The Jerusalem Post

Israel-Egypt gas deal boosts shares

- • By ROSSELLA TERCATIN

Gas giant Delek Group Ltd.’s announceme­nt that it had updated an agreement for the export of liquefied natural gas from the Leviathan and Tamar offshore reservoirs to Egypt sent share prices soaring on Wednesday.

In February 2018, Delek Drilling and Texas-based Noble Energy – partners in the Leviathan and Tamar LNG projects – signed a $15b. decade-long deal to supply 64 billion cu.m. of natural gas to Egypt’s Dolphinus Holdings Ltd.

The new agreement provides for a 35% increase in the total gas supply that will now reach 85 billion cu. m.

“The agreement is a further proof of the important economic cooperatio­n between the two countries and the tremendous positive impact that these relations have on the Egyptian economy and the Israeli economy,” Yossi Abu, CEO of Delek Drilling, said in a statement on Wednesday.

The deal with Egypt followed a September 2016 agreement worth $10b. between Jordan’s National Electric Power Company Ltd. and the Leviathan project partners to supply a gross quantity of 45 billion cu.m. of natural gas to Israel’s eastern neighbor over 15 years.
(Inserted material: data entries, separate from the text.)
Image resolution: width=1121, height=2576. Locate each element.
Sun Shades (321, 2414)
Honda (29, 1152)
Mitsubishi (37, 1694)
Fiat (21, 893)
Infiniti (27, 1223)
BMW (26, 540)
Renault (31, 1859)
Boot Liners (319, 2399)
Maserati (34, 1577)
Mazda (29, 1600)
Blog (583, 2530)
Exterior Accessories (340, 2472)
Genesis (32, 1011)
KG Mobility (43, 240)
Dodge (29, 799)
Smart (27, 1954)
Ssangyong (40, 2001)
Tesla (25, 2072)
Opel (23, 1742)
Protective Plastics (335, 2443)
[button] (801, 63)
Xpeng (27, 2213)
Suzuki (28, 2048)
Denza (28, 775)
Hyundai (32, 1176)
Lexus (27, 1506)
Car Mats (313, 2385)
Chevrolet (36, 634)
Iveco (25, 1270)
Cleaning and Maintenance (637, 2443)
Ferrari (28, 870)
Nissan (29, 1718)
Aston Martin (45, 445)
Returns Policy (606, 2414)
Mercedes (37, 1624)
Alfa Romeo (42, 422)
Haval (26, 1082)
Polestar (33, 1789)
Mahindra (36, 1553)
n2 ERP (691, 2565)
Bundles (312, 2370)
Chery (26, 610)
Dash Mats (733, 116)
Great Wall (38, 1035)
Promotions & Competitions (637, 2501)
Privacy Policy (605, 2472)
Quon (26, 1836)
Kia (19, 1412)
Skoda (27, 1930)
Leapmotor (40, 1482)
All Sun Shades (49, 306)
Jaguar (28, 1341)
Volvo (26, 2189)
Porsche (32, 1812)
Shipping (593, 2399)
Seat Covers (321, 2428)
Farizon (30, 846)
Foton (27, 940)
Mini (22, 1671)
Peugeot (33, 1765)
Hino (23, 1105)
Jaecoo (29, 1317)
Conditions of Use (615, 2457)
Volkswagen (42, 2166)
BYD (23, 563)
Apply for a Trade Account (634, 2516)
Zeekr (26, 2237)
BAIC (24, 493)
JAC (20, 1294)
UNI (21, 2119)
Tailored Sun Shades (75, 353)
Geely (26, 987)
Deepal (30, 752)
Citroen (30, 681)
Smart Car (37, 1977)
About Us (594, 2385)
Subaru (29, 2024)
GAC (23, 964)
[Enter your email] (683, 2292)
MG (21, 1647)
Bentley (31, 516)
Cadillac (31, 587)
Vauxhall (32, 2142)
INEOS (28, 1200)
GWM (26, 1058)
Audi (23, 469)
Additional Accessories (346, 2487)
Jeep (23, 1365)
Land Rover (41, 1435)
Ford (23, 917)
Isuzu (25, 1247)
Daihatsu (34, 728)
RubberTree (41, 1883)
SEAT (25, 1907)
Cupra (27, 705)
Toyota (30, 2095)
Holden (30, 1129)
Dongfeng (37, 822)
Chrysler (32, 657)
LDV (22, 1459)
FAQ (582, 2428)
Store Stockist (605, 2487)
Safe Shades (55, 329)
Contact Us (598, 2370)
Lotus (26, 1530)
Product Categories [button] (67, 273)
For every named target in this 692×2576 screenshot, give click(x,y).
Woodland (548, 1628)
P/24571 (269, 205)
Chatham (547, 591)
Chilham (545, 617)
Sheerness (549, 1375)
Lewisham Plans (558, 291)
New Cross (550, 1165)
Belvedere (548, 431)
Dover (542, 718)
The Tamar production platform, anchored 25 km. off Israel’s Mediterran­ean coast, has been supplying natural gas to Israel since 2013. The Leviathan platform is located 10 km. from Israel’s shores. SFollowing the announceme­nt, shares in Delek gained 7.1% and those in partner Ratio Oil Exploratio­n LP climbed 8.2% by 1:58 p.m on Wednesday in Tel Aviv, Bloomberg reported.

Gas exports are set to commence on January 1, 2020.